Monitor cache hit rates: Track cache_read_input_tokens and cache_creation_input_tokens in API responses.

3. Model Selection: Right-Size for the Task

Not every task needs the most expensive model. Implement a routing system that matches tasks to appropriate models.

Task-Based Routing

import anthropic

def route_task(task_type: str, complexity: int) -> str:
    """Route tasks to appropriate models based on type and complexity."""

    routing_table = {
        # Simple tasks: use cheapest model
        "classification": {"low": "claude-haiku-4-5", "high": "claude-sonnet-4-6"},
        "summarization": {"low": "claude-haiku-4-5", "high": "claude-sonnet-4-6"},
        "translation": {"low": "claude-haiku-4-5", "high": "claude-sonnet-4-6"},

        # Complex tasks: use capable model
        "code_generation": {"low": "claude-sonnet-4-6", "high": "claude-opus-4-7"},
        "reasoning": {"low": "claude-sonnet-4-6", "high": "claude-opus-4-7"},
        "analysis": {"low": "claude-sonnet-4-6", "high": "claude-opus-4-7"},
    }

    complexity_level = "high" if complexity > 7 else "low"
    return routing_table.get(task_type, {}).get(complexity_level, "claude-sonnet-4-6")


def call_llm(prompt: str, task_type: str, complexity: int):
    """Call LLM with appropriate model based on task."""
    client = anthropic.Anthropic()
    model = route_task(task_type, complexity)

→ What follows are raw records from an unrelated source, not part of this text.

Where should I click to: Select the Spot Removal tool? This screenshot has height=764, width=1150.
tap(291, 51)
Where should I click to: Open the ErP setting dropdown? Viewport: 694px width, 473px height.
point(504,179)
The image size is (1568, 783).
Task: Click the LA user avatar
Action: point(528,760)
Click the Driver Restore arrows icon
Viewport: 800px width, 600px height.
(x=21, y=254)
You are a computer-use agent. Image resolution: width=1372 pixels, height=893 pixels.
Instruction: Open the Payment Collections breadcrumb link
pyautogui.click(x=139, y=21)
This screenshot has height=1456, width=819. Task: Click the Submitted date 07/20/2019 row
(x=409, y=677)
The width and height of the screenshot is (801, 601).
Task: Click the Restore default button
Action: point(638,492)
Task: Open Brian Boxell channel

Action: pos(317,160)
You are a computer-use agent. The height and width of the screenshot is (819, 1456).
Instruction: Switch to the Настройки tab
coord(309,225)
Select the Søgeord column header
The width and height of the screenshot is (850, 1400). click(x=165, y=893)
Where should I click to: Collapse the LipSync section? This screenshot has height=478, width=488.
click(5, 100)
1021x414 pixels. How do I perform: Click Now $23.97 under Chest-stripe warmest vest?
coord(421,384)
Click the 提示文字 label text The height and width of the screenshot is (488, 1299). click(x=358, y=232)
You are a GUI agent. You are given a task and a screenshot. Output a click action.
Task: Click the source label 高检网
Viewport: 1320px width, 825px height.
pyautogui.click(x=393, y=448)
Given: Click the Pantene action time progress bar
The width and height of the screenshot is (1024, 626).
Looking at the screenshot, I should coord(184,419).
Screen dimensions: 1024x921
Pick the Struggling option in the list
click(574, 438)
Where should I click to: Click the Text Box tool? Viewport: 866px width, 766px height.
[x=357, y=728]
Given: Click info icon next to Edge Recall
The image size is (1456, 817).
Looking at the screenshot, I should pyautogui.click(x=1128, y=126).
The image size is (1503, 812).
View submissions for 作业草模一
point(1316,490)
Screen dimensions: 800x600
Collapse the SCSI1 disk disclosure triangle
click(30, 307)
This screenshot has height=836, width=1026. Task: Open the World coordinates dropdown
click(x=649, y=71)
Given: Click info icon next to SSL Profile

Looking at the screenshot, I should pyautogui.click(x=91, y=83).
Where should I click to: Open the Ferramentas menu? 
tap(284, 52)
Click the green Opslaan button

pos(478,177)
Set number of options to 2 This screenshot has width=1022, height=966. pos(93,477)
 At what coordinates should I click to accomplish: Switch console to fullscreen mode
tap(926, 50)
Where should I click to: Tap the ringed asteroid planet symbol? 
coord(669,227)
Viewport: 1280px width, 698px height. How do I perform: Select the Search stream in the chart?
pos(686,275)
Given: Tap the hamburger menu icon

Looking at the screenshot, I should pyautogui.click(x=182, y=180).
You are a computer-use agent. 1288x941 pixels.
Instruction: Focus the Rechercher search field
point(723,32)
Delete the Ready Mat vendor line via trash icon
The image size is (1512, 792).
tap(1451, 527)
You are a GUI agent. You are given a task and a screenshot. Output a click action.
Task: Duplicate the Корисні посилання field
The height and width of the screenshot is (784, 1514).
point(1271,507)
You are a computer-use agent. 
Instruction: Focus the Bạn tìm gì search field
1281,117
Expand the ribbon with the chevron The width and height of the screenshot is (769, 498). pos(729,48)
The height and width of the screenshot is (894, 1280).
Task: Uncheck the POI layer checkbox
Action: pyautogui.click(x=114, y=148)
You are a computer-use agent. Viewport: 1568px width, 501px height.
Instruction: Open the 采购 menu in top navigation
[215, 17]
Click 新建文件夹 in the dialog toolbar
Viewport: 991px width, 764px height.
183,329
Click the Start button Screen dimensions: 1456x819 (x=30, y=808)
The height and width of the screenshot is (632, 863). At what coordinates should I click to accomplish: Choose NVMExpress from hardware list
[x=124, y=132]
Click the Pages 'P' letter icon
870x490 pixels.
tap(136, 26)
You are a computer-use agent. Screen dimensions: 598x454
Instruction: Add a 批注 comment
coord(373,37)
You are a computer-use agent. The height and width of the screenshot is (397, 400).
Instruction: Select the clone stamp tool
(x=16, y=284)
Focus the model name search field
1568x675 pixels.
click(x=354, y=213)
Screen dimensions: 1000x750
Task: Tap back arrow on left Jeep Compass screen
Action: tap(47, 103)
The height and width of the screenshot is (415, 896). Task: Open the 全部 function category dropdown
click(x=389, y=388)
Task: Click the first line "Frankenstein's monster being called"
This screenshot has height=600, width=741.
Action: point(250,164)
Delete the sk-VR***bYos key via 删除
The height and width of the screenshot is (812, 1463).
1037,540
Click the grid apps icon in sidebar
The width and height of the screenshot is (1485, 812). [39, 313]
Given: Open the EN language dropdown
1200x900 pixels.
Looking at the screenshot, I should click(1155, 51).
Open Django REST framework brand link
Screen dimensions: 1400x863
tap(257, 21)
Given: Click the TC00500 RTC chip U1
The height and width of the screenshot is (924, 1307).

    response = client.messages.create(
        model=model,
        max_tokens=1024,
        messages=[{"role": "user", "content": prompt}]
    )

    return response.content[0].text

Cost Comparison

For a typical application with mixed tasks:

Task Distribution	Fixed (Sonnet)	Routed (Mixed)	Savings
60% simple tasks	$3.00/MTok	$1.00/MTok	67%
30% medium tasks	$3.00/MTok	$3.00/MTok	0%
10% complex tasks	$3.00/MTok	$5.00/MTok	-67%
Weighted average	$3.00/MTok	$1.80/MTok	40%

4. Batch Processing: 50% Savings for Async Workloads

For tasks that don't require immediate responses, batch processing offers 50% cost savings.

Anthropic Message Batches API

import anthropic
from anthropic.types.message_create_params import MessageCreateParamsNonStreaming
from anthropic.types.messages.batch_create_params import Request

client = anthropic.Anthropic()

# Create batch
batch = client.messages.batches.create(
    requests=[
        Request(
            custom_id=f"review-{i}",
            params=MessageCreateParamsNonStreaming(
                model="claude-sonnet-4-6",
                max_tokens=1024,
                messages=[{"role": "user", "content": f"Review code snippet {i}..."}]
            )
        )
        for i in range(100)  # 100 requests in one batch
    ]
)

# Poll for results
import time
while True:
    batch_status = client.messages.batches.retrieve(batch.id)
    if batch_status.processing_status == "ended":
        break
    time.sleep(60)

# Process results
for result in client.messages.batches.results(batch.id):
    if result.result.type == "succeeded":
        print(f"{result.custom_id}: {result.result.message.content[0].text}")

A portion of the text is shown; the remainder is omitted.